Pixel coordinate grounding data:
Segment Open
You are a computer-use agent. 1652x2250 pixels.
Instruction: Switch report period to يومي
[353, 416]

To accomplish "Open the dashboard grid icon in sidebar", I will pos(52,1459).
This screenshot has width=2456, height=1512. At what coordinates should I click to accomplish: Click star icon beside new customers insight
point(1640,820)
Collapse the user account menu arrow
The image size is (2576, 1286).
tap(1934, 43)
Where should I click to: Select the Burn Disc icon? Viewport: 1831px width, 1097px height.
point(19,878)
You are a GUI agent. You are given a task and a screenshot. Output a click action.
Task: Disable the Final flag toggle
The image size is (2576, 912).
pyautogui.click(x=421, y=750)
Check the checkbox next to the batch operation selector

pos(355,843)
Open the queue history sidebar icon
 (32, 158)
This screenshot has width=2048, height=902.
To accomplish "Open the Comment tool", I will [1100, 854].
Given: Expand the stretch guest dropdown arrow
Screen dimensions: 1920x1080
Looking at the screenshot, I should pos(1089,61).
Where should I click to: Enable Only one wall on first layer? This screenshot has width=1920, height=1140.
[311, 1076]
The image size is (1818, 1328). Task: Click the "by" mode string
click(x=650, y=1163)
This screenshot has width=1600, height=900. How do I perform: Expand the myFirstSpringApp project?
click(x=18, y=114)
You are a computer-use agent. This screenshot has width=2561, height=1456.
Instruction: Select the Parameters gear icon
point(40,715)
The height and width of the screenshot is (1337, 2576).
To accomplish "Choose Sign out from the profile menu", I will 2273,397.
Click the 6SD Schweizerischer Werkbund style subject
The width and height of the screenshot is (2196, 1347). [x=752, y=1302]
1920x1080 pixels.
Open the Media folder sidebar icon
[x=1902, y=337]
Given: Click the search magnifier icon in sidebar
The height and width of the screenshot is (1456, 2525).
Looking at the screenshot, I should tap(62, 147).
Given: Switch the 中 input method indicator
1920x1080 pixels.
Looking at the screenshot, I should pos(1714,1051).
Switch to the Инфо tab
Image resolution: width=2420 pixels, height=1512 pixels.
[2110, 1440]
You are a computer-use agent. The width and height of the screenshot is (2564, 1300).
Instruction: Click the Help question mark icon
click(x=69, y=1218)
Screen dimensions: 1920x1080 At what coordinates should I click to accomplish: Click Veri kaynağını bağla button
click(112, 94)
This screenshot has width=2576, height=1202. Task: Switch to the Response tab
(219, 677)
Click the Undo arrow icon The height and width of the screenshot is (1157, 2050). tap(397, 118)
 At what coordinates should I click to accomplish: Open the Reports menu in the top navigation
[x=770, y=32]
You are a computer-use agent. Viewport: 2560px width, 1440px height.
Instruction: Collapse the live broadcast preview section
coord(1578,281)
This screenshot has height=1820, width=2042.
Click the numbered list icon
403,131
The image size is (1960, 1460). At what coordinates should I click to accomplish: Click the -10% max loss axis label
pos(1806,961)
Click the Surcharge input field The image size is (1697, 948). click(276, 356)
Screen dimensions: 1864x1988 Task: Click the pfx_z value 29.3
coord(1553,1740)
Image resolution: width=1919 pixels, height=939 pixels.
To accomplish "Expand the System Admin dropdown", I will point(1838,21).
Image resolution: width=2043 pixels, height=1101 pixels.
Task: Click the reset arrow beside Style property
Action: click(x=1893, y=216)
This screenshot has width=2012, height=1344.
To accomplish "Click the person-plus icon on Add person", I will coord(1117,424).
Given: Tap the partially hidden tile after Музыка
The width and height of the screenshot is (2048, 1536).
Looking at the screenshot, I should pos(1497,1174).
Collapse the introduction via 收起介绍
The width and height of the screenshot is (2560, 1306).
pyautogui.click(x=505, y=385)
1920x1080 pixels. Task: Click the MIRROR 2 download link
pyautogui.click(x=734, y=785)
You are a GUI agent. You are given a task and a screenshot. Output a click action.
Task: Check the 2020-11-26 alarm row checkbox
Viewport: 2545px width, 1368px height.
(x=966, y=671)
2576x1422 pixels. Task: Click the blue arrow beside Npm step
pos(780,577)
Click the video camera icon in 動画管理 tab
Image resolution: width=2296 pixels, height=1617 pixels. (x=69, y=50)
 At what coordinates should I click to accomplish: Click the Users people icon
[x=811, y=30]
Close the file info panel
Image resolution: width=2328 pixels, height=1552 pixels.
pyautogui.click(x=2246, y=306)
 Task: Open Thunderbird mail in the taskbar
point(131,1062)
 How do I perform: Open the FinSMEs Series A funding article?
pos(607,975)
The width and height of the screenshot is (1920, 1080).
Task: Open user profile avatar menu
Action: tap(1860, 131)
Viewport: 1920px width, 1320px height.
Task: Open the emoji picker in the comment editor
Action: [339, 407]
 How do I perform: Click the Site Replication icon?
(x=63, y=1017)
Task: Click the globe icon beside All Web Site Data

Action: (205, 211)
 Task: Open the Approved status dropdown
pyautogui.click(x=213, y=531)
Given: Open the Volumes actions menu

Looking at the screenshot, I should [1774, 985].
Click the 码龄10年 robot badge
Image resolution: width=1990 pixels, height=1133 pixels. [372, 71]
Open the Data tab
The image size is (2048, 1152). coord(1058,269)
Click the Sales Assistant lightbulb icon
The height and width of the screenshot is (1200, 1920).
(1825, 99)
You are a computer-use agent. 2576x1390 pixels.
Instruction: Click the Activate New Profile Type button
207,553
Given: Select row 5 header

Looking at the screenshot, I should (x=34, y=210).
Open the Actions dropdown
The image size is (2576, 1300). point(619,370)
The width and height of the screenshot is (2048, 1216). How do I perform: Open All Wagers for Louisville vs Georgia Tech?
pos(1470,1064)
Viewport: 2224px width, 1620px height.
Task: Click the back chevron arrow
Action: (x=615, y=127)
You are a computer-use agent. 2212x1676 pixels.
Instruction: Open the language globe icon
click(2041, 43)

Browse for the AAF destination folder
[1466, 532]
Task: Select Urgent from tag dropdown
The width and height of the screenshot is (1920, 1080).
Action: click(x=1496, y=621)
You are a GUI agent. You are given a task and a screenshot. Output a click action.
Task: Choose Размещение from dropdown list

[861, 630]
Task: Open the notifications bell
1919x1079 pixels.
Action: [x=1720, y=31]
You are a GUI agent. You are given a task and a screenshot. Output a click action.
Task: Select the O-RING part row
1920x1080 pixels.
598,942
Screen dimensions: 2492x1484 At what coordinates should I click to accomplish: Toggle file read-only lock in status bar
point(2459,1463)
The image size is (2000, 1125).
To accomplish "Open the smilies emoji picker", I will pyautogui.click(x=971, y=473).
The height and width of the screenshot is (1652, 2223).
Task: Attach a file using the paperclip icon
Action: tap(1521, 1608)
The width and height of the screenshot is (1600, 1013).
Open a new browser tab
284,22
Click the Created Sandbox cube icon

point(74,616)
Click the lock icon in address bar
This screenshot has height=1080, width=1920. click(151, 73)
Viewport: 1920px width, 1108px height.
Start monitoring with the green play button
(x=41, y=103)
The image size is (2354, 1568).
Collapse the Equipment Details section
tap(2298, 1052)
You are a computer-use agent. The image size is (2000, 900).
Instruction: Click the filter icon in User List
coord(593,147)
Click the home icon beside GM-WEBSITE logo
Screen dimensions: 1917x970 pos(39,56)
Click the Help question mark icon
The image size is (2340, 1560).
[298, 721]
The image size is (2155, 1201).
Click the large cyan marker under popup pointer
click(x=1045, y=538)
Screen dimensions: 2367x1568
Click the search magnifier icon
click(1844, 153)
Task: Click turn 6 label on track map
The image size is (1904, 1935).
Segment Closed
▶ [YOUR GOAL] Every record above is to be transcribed exactly as written.

▶ [ANSWER SECTION]
You are a computer-use agent. 1652x2250 pixels.
Instruction: Switch report period to يومي
[353, 416]

To accomplish "Open the dashboard grid icon in sidebar", I will pos(52,1459).
This screenshot has width=2456, height=1512. At what coordinates should I click to accomplish: Click star icon beside new customers insight
point(1640,820)
Collapse the user account menu arrow
The image size is (2576, 1286).
tap(1934, 43)
Where should I click to: Select the Burn Disc icon? Viewport: 1831px width, 1097px height.
point(19,878)
You are a GUI agent. You are given a task and a screenshot. Output a click action.
Task: Disable the Final flag toggle
The image size is (2576, 912).
pyautogui.click(x=421, y=750)
Check the checkbox next to the batch operation selector

pos(355,843)
Open the queue history sidebar icon
 (32, 158)
This screenshot has width=2048, height=902.
To accomplish "Open the Comment tool", I will [1100, 854].
Given: Expand the stretch guest dropdown arrow
Screen dimensions: 1920x1080
Looking at the screenshot, I should pos(1089,61).
Where should I click to: Enable Only one wall on first layer? This screenshot has width=1920, height=1140.
[311, 1076]
The image size is (1818, 1328). Task: Click the "by" mode string
click(x=650, y=1163)
This screenshot has width=1600, height=900. How do I perform: Expand the myFirstSpringApp project?
click(x=18, y=114)
You are a computer-use agent. This screenshot has width=2561, height=1456.
Instruction: Select the Parameters gear icon
point(40,715)
The height and width of the screenshot is (1337, 2576).
To accomplish "Choose Sign out from the profile menu", I will 2273,397.
Click the 6SD Schweizerischer Werkbund style subject
The width and height of the screenshot is (2196, 1347). [x=752, y=1302]
1920x1080 pixels.
Open the Media folder sidebar icon
[x=1902, y=337]
Given: Click the search magnifier icon in sidebar
The height and width of the screenshot is (1456, 2525).
Looking at the screenshot, I should tap(62, 147).
Given: Switch the 中 input method indicator
1920x1080 pixels.
Looking at the screenshot, I should pos(1714,1051).
Switch to the Инфо tab
Image resolution: width=2420 pixels, height=1512 pixels.
[2110, 1440]
You are a computer-use agent. The width and height of the screenshot is (2564, 1300).
Instruction: Click the Help question mark icon
click(x=69, y=1218)
Screen dimensions: 1920x1080 At what coordinates should I click to accomplish: Click Veri kaynağını bağla button
click(112, 94)
This screenshot has width=2576, height=1202. Task: Switch to the Response tab
(219, 677)
Click the Undo arrow icon The height and width of the screenshot is (1157, 2050). tap(397, 118)
 At what coordinates should I click to accomplish: Open the Reports menu in the top navigation
[x=770, y=32]
You are a computer-use agent. Viewport: 2560px width, 1440px height.
Instruction: Collapse the live broadcast preview section
coord(1578,281)
This screenshot has height=1820, width=2042.
Click the numbered list icon
403,131
The image size is (1960, 1460). At what coordinates should I click to accomplish: Click the -10% max loss axis label
pos(1806,961)
Click the Surcharge input field The image size is (1697, 948). click(276, 356)
Screen dimensions: 1864x1988 Task: Click the pfx_z value 29.3
coord(1553,1740)
Image resolution: width=1919 pixels, height=939 pixels.
To accomplish "Expand the System Admin dropdown", I will point(1838,21).
Image resolution: width=2043 pixels, height=1101 pixels.
Task: Click the reset arrow beside Style property
Action: click(x=1893, y=216)
This screenshot has width=2012, height=1344.
To accomplish "Click the person-plus icon on Add person", I will coord(1117,424).
Given: Tap the partially hidden tile after Музыка
The width and height of the screenshot is (2048, 1536).
Looking at the screenshot, I should pos(1497,1174).
Collapse the introduction via 收起介绍
The width and height of the screenshot is (2560, 1306).
pyautogui.click(x=505, y=385)
1920x1080 pixels. Task: Click the MIRROR 2 download link
pyautogui.click(x=734, y=785)
You are a GUI agent. You are given a task and a screenshot. Output a click action.
Task: Check the 2020-11-26 alarm row checkbox
Viewport: 2545px width, 1368px height.
(x=966, y=671)
2576x1422 pixels. Task: Click the blue arrow beside Npm step
pos(780,577)
Click the video camera icon in 動画管理 tab
Image resolution: width=2296 pixels, height=1617 pixels. (x=69, y=50)
 At what coordinates should I click to accomplish: Click the Users people icon
[x=811, y=30]
Close the file info panel
Image resolution: width=2328 pixels, height=1552 pixels.
pyautogui.click(x=2246, y=306)
 Task: Open Thunderbird mail in the taskbar
point(131,1062)
 How do I perform: Open the FinSMEs Series A funding article?
pos(607,975)
The width and height of the screenshot is (1920, 1080).
Task: Open user profile avatar menu
Action: tap(1860, 131)
Viewport: 1920px width, 1320px height.
Task: Open the emoji picker in the comment editor
Action: [339, 407]
 How do I perform: Click the Site Replication icon?
(x=63, y=1017)
Task: Click the globe icon beside All Web Site Data

Action: (205, 211)
 Task: Open the Approved status dropdown
pyautogui.click(x=213, y=531)
Given: Open the Volumes actions menu

Looking at the screenshot, I should [1774, 985].
Click the 码龄10年 robot badge
Image resolution: width=1990 pixels, height=1133 pixels. [372, 71]
Open the Data tab
The image size is (2048, 1152). coord(1058,269)
Click the Sales Assistant lightbulb icon
The height and width of the screenshot is (1200, 1920).
(1825, 99)
You are a computer-use agent. 2576x1390 pixels.
Instruction: Click the Activate New Profile Type button
207,553
Given: Select row 5 header

Looking at the screenshot, I should (x=34, y=210).
Open the Actions dropdown
The image size is (2576, 1300). point(619,370)
The width and height of the screenshot is (2048, 1216). How do I perform: Open All Wagers for Louisville vs Georgia Tech?
pos(1470,1064)
Viewport: 2224px width, 1620px height.
Task: Click the back chevron arrow
Action: (x=615, y=127)
You are a computer-use agent. 2212x1676 pixels.
Instruction: Open the language globe icon
click(2041, 43)

Browse for the AAF destination folder
[1466, 532]
Task: Select Urgent from tag dropdown
The width and height of the screenshot is (1920, 1080).
Action: click(x=1496, y=621)
You are a GUI agent. You are given a task and a screenshot. Output a click action.
Task: Choose Размещение from dropdown list

[861, 630]
Task: Open the notifications bell
1919x1079 pixels.
Action: [x=1720, y=31]
You are a GUI agent. You are given a task and a screenshot. Output a click action.
Task: Select the O-RING part row
1920x1080 pixels.
598,942
Screen dimensions: 2492x1484 At what coordinates should I click to accomplish: Toggle file read-only lock in status bar
point(2459,1463)
The image size is (2000, 1125).
To accomplish "Open the smilies emoji picker", I will pyautogui.click(x=971, y=473).
The height and width of the screenshot is (1652, 2223).
Task: Attach a file using the paperclip icon
Action: tap(1521, 1608)
The width and height of the screenshot is (1600, 1013).
Open a new browser tab
284,22
Click the Created Sandbox cube icon

point(74,616)
Click the lock icon in address bar
This screenshot has height=1080, width=1920. click(151, 73)
Viewport: 1920px width, 1108px height.
Start monitoring with the green play button
(x=41, y=103)
The image size is (2354, 1568).
Collapse the Equipment Details section
tap(2298, 1052)
You are a computer-use agent. The image size is (2000, 900).
Instruction: Click the filter icon in User List
coord(593,147)
Click the home icon beside GM-WEBSITE logo
Screen dimensions: 1917x970 pos(39,56)
Click the Help question mark icon
The image size is (2340, 1560).
[298, 721]
The image size is (2155, 1201).
Click the large cyan marker under popup pointer
click(x=1045, y=538)
Screen dimensions: 2367x1568
Click the search magnifier icon
click(1844, 153)
Task: Click turn 6 label on track map
The image size is (1904, 1935).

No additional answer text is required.